Gewinner ! ...aber erfolgreich ?

Die diesjährige Anmelderunde ist in der Fachöffentlichkeit als angesichts der landespolitischen Großwetterlage überraschender Erfolg für die Gesamtschulen (beider Organisationsformen) gewertet worden, auch die Hamburger Medien äußerten sich entsprechend.

Die Zahlen sprechen hierzu auch eine eindeutige Sprache: die absolute Zahl der Anmeldungen (3.888) für die integrierten Gesamtschulen lag seit Jahren nicht mehr so hoch, trotz der beiden auslaufenden Standorte Grellkamp und Bruno-Tesch ist auch der prozentuale Anteil (28%) an den Anmeldungen seit vier Jahren nicht mehr so hoch gewesen.
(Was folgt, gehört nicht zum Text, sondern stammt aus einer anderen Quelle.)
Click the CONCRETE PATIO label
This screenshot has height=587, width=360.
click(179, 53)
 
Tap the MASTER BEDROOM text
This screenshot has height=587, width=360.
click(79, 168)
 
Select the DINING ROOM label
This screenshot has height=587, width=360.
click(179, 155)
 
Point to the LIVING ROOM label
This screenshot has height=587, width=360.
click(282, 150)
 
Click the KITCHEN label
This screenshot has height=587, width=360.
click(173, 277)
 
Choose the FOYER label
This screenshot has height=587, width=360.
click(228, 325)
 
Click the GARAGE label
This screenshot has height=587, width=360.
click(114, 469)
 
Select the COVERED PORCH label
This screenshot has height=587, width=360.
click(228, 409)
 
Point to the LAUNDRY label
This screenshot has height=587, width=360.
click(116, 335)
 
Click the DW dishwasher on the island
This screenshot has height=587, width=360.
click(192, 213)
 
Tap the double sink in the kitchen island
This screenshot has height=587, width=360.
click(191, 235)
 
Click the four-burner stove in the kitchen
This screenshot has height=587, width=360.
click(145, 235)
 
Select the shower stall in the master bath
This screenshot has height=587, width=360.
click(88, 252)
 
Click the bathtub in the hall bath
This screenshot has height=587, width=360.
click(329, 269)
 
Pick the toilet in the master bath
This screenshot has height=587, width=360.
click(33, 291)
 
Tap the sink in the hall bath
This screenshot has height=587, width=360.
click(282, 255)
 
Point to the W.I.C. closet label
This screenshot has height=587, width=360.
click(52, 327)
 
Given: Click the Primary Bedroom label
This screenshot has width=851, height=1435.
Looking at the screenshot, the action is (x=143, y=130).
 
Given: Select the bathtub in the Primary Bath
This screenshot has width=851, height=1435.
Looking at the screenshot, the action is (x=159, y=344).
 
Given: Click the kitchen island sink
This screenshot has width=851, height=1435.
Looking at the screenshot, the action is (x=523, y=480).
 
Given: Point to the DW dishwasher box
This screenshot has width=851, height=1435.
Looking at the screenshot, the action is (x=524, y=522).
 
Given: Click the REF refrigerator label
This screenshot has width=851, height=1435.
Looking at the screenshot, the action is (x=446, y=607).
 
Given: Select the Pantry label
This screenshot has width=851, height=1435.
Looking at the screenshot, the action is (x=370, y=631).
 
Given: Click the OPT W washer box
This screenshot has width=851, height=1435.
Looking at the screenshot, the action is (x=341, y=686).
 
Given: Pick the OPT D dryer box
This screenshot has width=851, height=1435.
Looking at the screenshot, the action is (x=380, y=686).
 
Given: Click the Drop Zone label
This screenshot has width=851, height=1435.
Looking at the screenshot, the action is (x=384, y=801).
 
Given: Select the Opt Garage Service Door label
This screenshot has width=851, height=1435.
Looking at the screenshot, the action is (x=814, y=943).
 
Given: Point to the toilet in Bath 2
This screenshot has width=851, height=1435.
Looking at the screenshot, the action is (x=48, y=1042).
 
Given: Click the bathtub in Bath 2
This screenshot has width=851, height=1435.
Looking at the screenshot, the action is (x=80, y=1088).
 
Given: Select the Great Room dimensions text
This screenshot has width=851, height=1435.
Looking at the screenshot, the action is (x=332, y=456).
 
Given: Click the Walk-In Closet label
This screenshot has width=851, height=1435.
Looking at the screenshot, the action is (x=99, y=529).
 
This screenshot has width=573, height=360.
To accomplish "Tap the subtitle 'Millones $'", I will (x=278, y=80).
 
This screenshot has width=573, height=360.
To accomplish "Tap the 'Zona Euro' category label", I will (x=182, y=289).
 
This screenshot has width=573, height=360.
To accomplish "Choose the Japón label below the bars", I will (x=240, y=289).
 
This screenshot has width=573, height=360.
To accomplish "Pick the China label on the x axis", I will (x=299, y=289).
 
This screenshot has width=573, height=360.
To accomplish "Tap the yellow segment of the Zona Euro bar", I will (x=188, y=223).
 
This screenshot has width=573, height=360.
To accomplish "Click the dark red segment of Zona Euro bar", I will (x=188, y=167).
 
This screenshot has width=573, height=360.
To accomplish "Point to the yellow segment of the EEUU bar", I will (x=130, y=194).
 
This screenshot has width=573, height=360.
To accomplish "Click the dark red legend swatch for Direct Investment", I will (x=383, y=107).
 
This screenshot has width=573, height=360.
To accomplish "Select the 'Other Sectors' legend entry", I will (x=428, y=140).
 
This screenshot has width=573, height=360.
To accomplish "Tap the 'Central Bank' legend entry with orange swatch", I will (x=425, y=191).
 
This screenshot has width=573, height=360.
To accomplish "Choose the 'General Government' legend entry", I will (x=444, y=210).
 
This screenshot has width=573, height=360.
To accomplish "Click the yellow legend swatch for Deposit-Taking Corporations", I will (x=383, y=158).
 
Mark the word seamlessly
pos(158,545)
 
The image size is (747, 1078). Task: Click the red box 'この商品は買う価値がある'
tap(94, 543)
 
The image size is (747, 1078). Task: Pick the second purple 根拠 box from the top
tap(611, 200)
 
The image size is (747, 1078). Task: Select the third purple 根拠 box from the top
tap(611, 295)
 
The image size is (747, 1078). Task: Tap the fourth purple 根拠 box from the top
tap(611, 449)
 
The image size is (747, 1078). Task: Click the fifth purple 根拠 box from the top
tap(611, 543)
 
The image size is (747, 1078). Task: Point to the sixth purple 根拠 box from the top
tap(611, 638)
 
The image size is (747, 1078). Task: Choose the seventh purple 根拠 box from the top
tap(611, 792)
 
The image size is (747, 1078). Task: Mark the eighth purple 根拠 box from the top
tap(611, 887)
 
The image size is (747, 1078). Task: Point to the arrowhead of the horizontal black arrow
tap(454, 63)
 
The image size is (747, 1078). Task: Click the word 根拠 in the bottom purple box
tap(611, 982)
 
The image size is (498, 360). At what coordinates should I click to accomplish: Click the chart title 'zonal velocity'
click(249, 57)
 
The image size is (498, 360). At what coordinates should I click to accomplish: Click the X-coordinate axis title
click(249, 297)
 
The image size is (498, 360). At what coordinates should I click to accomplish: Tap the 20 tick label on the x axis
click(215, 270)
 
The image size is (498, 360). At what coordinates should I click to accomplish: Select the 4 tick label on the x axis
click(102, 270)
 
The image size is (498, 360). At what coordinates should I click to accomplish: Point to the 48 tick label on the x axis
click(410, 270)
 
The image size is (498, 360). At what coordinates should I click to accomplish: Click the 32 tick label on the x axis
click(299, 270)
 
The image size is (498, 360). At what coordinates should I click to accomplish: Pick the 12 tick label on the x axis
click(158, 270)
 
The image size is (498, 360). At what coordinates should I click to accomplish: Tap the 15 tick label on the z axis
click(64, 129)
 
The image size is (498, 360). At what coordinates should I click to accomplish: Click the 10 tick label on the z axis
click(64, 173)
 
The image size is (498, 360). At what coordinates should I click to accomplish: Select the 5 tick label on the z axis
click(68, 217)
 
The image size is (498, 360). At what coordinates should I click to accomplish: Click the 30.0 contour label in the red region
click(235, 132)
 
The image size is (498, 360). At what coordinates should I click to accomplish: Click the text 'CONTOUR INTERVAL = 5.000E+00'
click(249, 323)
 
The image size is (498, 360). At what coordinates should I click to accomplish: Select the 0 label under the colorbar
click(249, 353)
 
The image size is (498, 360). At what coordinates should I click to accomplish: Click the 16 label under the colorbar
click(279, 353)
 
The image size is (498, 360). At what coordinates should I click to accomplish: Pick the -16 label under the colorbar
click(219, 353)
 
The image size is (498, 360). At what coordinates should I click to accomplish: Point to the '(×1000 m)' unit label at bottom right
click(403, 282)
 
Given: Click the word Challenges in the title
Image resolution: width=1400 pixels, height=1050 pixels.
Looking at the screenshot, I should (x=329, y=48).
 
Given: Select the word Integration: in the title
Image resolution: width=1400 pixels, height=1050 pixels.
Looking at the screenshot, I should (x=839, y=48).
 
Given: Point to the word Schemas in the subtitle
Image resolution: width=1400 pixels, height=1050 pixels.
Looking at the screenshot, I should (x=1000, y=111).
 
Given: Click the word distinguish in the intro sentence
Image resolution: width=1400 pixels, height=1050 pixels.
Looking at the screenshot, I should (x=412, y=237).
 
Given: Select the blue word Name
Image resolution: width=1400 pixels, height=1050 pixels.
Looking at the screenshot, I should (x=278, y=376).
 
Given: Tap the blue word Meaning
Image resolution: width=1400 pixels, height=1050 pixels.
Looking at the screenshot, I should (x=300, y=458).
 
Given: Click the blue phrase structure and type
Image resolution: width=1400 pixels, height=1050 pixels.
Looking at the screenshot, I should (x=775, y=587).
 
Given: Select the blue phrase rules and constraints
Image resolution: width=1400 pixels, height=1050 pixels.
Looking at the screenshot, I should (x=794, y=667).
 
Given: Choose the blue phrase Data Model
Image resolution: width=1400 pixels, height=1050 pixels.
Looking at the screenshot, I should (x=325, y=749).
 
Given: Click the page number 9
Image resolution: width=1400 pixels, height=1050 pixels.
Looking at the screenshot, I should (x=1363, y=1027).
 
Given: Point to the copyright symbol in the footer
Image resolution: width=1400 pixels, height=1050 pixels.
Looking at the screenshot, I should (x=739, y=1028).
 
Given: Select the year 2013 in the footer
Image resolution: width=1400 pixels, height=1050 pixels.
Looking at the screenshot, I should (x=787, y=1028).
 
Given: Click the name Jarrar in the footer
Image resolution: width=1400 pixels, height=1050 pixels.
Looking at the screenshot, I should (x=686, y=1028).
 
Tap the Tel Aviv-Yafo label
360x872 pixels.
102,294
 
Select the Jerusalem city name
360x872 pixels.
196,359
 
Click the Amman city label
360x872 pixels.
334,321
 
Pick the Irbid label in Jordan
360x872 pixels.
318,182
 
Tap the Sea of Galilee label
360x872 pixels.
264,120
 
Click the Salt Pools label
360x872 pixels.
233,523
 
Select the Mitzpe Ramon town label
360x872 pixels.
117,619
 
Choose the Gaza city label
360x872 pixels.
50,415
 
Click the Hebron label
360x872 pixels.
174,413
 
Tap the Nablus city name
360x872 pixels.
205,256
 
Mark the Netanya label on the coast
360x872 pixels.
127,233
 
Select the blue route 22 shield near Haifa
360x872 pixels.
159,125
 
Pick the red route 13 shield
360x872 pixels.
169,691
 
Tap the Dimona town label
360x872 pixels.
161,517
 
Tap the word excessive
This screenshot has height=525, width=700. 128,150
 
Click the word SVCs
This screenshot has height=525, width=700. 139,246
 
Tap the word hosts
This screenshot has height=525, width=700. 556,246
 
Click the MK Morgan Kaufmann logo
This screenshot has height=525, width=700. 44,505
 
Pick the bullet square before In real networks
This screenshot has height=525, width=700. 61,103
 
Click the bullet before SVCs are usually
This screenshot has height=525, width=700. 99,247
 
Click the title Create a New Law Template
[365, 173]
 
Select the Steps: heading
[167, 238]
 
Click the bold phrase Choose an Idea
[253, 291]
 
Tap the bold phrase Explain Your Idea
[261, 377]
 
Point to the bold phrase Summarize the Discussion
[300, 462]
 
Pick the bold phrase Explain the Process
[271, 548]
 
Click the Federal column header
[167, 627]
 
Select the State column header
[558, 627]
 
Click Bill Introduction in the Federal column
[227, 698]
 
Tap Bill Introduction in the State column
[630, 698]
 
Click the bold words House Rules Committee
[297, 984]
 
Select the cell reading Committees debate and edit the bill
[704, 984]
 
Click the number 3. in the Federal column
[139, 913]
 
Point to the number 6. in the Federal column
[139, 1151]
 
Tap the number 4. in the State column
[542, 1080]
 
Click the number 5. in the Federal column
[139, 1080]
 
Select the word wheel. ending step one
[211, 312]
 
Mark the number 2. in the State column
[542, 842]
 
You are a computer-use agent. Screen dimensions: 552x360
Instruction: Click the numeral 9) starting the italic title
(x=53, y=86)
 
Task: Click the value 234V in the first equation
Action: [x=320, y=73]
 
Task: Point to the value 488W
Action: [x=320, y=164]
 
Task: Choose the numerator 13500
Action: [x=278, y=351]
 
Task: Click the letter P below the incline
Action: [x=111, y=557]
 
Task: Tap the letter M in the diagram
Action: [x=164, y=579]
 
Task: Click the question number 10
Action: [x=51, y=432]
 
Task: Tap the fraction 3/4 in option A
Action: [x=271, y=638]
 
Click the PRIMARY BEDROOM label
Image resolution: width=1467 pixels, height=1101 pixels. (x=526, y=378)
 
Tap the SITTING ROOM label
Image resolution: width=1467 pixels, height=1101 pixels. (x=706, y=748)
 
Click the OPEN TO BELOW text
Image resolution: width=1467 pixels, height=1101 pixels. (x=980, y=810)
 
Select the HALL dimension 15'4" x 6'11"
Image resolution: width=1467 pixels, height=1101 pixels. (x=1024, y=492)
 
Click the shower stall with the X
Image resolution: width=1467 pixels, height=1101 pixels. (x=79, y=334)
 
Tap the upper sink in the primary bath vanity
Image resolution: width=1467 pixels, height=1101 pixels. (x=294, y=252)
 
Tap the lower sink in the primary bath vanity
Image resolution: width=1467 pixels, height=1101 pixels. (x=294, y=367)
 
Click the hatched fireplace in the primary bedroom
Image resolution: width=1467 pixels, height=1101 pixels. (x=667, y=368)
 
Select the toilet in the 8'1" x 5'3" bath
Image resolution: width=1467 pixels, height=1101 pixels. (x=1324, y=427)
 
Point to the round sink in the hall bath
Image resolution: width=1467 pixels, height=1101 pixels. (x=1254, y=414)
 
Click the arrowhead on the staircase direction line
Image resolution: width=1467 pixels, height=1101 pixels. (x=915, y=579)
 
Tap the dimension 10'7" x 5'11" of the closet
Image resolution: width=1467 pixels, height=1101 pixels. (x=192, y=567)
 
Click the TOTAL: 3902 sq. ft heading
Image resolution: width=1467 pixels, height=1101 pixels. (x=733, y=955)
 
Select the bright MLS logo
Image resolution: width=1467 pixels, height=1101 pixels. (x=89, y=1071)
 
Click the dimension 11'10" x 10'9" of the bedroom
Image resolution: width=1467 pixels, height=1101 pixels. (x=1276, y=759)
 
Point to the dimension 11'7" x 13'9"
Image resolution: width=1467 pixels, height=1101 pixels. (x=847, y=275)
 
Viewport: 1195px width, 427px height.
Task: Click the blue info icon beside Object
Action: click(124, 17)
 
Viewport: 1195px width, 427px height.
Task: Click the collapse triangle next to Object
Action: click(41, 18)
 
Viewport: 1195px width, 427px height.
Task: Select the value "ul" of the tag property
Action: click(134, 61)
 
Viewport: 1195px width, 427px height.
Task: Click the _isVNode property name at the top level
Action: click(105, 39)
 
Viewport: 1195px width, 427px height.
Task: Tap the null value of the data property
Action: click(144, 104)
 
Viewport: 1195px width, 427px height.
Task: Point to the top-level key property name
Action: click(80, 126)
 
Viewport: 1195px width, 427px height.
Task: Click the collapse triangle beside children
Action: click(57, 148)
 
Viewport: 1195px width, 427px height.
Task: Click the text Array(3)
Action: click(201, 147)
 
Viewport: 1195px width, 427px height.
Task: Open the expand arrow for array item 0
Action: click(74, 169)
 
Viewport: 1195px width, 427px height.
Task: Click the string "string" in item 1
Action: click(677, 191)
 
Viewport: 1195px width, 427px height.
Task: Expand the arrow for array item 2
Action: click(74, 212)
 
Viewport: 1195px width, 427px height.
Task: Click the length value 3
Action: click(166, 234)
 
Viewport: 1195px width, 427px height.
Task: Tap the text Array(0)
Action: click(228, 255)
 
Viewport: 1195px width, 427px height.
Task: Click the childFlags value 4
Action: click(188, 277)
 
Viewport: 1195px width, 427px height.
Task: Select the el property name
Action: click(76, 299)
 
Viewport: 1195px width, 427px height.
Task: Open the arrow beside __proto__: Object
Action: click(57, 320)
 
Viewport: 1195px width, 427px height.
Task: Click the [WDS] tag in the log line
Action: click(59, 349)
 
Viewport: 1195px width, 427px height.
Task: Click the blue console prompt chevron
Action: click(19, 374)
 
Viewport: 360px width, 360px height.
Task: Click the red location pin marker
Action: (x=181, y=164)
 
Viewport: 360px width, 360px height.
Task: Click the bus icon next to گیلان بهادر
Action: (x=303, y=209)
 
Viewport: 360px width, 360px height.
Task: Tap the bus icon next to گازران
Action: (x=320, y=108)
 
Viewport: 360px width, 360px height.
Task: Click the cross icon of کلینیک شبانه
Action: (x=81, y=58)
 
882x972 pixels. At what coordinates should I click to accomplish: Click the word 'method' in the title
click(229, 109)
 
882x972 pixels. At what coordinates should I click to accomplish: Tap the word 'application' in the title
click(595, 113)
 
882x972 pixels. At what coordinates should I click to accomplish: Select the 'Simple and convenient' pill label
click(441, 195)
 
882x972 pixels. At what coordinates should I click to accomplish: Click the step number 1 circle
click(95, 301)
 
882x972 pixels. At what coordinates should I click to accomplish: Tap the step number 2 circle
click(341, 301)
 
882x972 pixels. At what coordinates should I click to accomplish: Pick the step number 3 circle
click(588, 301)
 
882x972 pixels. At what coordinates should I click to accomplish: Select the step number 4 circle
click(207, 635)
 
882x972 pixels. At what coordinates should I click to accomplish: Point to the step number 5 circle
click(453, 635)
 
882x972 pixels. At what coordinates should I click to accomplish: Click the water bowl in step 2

Insgesamt hat sich die Schulform (auch die beiden kooperativen Standorte) also gut behauptet, der Gegenwind seitens des Mitte-Rechts-Senats hat zu keiner "Massenflucht" geführt.

Lehnen wir uns also zurück und sind zufrieden.

So einfach ist es leider nicht, denn eine genaue Analyse der Einzelzahlen trübt das Bild: Auf der rein formalen Ebene verfehlten nicht weniger als sieben Schulen (ohne Albert-Schweitzer, da Sondersituation) die schulgesetzlich vorgeschriebenen 78 Anmeldungen, diese "Problemstandorte" reduzieren sich durch regionale Unverzichtbarkeit, Integrationsklassen und Zuweisungen von anderen Standorten zwar noch, einige Standorte bleiben aber gefährdet.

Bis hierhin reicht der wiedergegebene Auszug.